––––––––
Perhaps the first tangible evidence was when the ashen smog of cremated bodies began to dissipate and fresh, winter air began to penetrate our lungs.
Slowly the skies cleared and we could see the clouds once more.
Then the demolition began, at first orderly, later with more urgency, with less attention to detail. I watched the crematoria chimneys slowly pulled down, each night when I ventured out witnessing some advance in their destruction, and for the first time began to hope again.
I had by now lost all track of time, only the seasonal changes providing an amorphous calendar within my confused mind, but I knew autumn had passed and winter was well advanced. Snow was particularly unwelcome, not so much for the cold, for that we had come to accept, but because I feared tell-tale footprints left behind might announce our presence.
So long had we been here in this makeshift domicile, resident among these pernicious canisters, ensconced amid oddments of clothing for comfort and warmth, subsisting on the dregs raided from Nazi rubbish bins, that we began to feel at home, daring to believe we could survive the winter here, perhaps even the duration of the war.
But such complacency proved misjudged.
It was early morning, a cold sun’s watery rays illuminating another freezing day. We were huddled together for warmth, the three of us, beneath a pile of coats and camisoles, when we heard their arrival. I was upright in an instant, fear dictating my actions, a hand each over Nicolae’s and Elone’s mouths to prevent them making a sound. Wide eyed they sat up, terror etched in their faces as we heard the Zyklon B canisters being loaded onto carts.

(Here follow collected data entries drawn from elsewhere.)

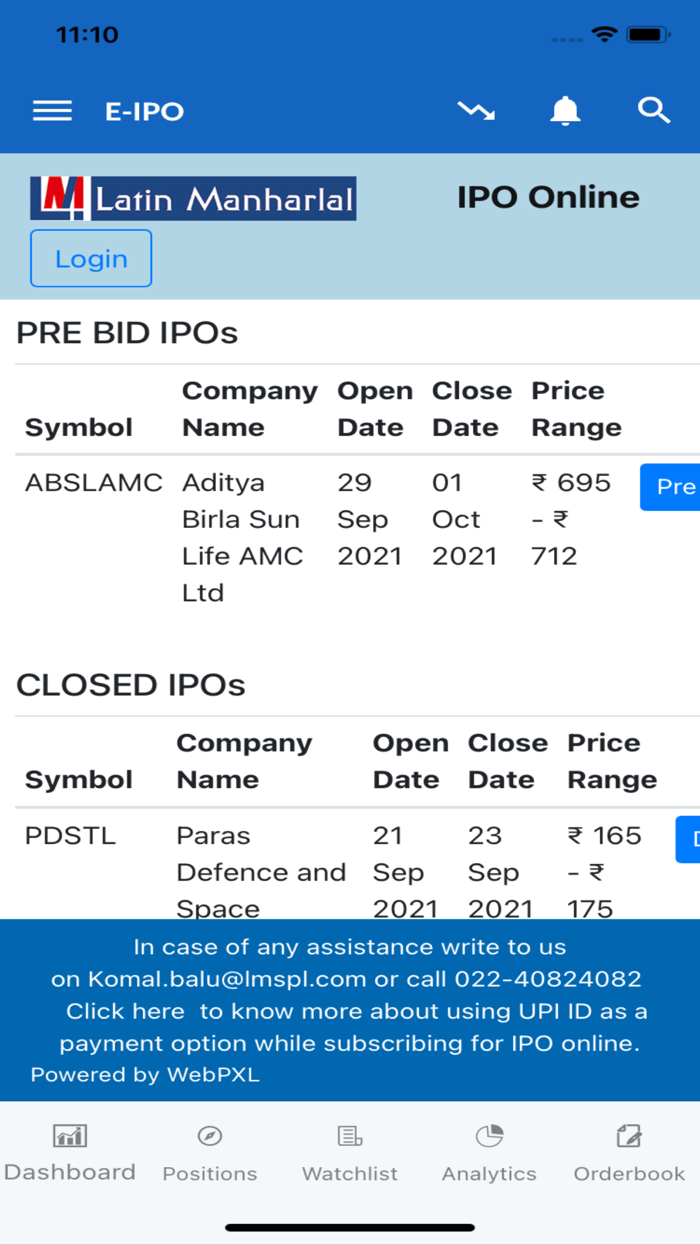Screen dimensions: 700x1244
Task: Tap the market trend chart icon
Action: click(x=476, y=111)

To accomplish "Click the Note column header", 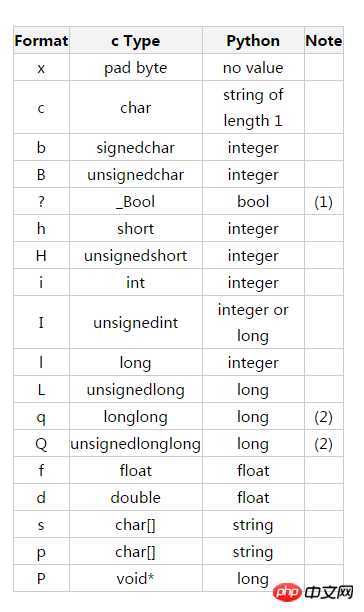I will click(324, 41).
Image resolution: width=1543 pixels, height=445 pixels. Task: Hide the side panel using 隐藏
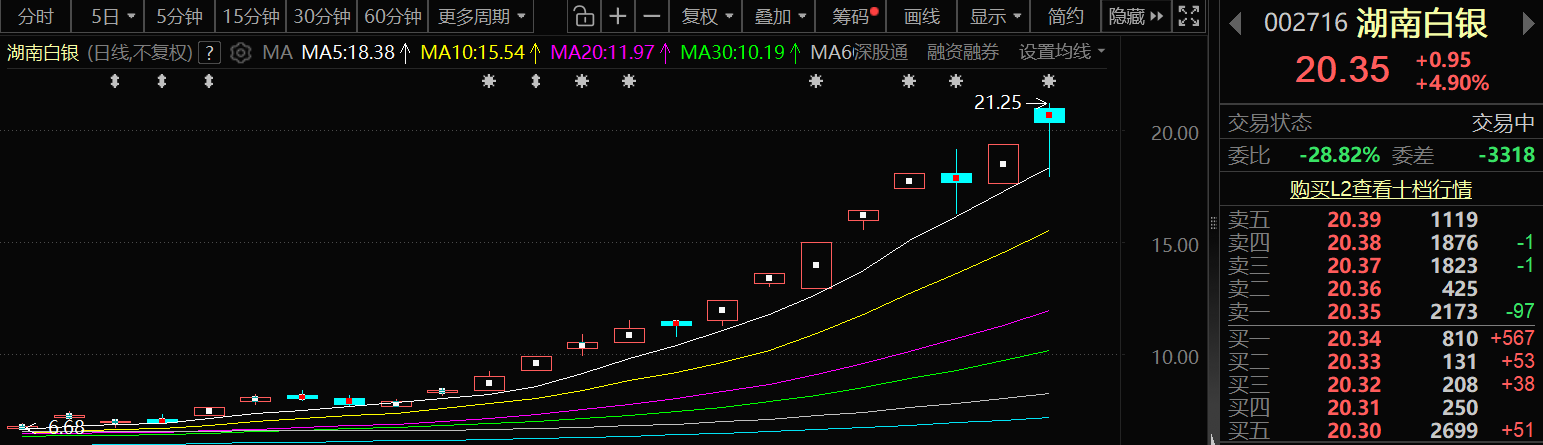coord(1136,16)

A small window to the rear of us provided the store’s only light and surreptitiously prising it open I eased first Nicolae, then Elone, through the tiny gap. Even their small, emaciated bodies struggled to squeeze through and I feared for my own chances.
Both children were by now safely outside but as I clambered onto the ledge and began to prise myself through the tiny orifice my worst fears were realised. I became suspended halfway, my coat entangled with the window hook, leaving me hanging from the wall a half metre from the ground.

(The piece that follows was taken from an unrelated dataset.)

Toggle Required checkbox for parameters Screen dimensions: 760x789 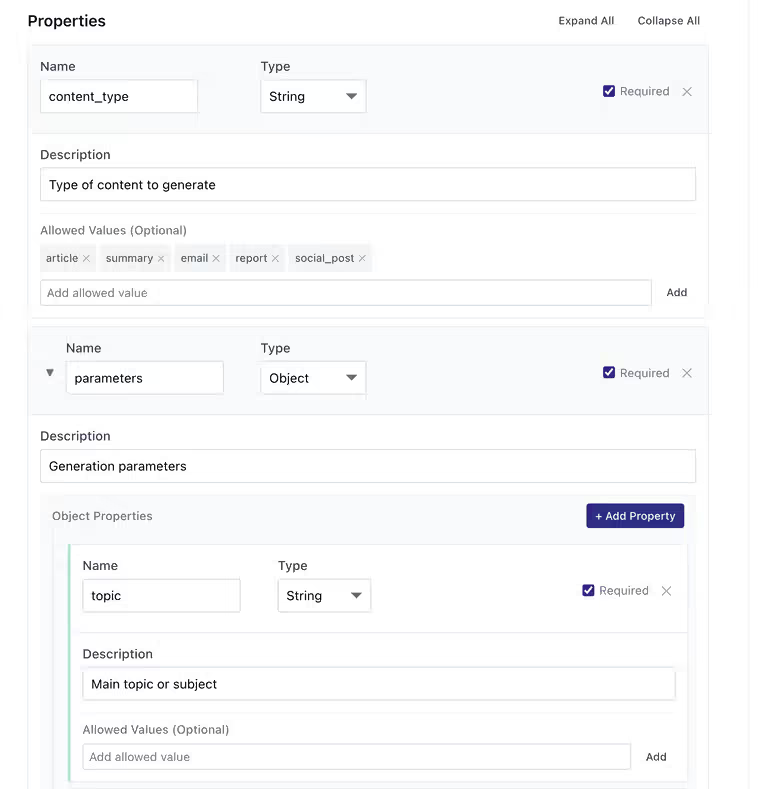(x=609, y=373)
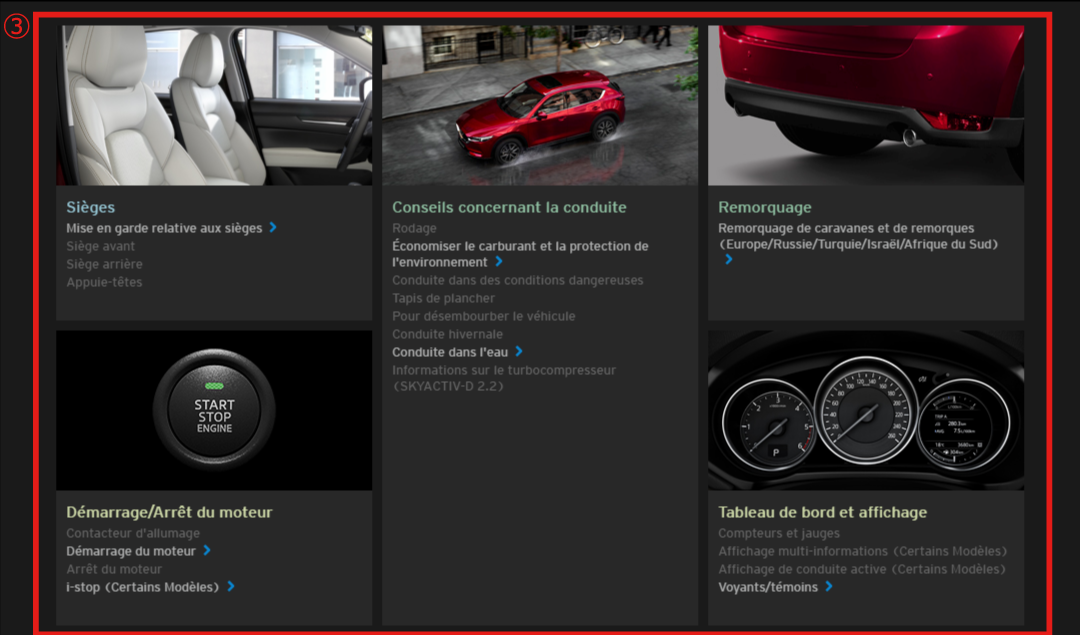Click arrow under Remorquage de caravanes text

click(729, 260)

“Anca! Anca!” It was too much for my little brother and he cried out for me to join them, all caution forgotten at the sight of his sister struggling to free herself.
Too late, Elone grabbed him, urging him to be silent.

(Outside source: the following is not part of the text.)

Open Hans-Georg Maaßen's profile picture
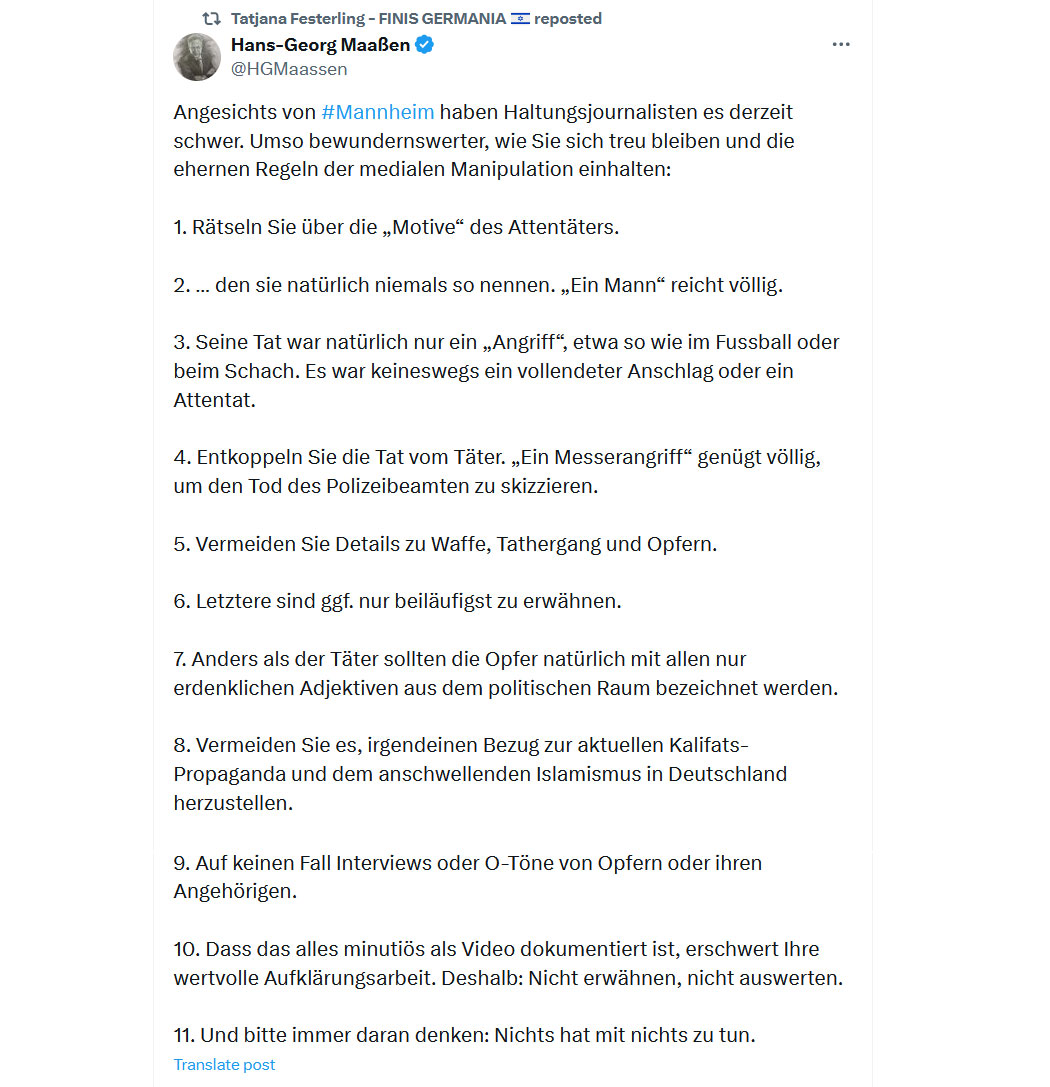Image resolution: width=1050 pixels, height=1087 pixels. click(197, 57)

I heard angry shouts in guttural German and the sound of canisters being thrown to one side as a Nazi guard advanced on me from behind.
A heavy hand clasped my shoulders and I screamed out, “Nicolae! Elone! Run! Run!” I struggled violently as a thickset arm came around my neck and began dragging me back into the store. Limbs flailing, I lashed out as best I could, but to no avail, only the very size of the window’s aperture preventing me being pulled back the way I had tried to leave. I could see my brother below me, watching helplessly, terrified, and was reminded it was not just my own fate that would be sealed were I to lose this battle.
Suddenly my tormentor’s arm slipped over my chin and across my face and I seized my chance, biting deep into his wrist with an animal-like ferocity born of desperation.
With a scream of pain his arm was gone and I fell back to my halfway position, hung pendent by my coat. Angry voices shouted at the window even as Elone pushed her tiny body beneath mine, taking my weight, allowing me the leverage I needed to slip my arms from the coat sleeves. I fell to the cold ground, free, leaving the garment dangling from the window.
I grabbed the children, one under each arm, and with a celerity that surprised us all managed to carry both my charges across the concourse to the shelter of another building. Even as we cornered the hut, a spray of gunfire spattered the ground behind us.
We stopped for breath, to get our bearings, fearing the worst, but from our tormentor all we heard was a cold laugh, as if somehow he found amusement at our determination. He shouted out across the concourse, though I recognized only the word Kinder, children, and hoped our escapade had been dismissed as a harmless child’s prank.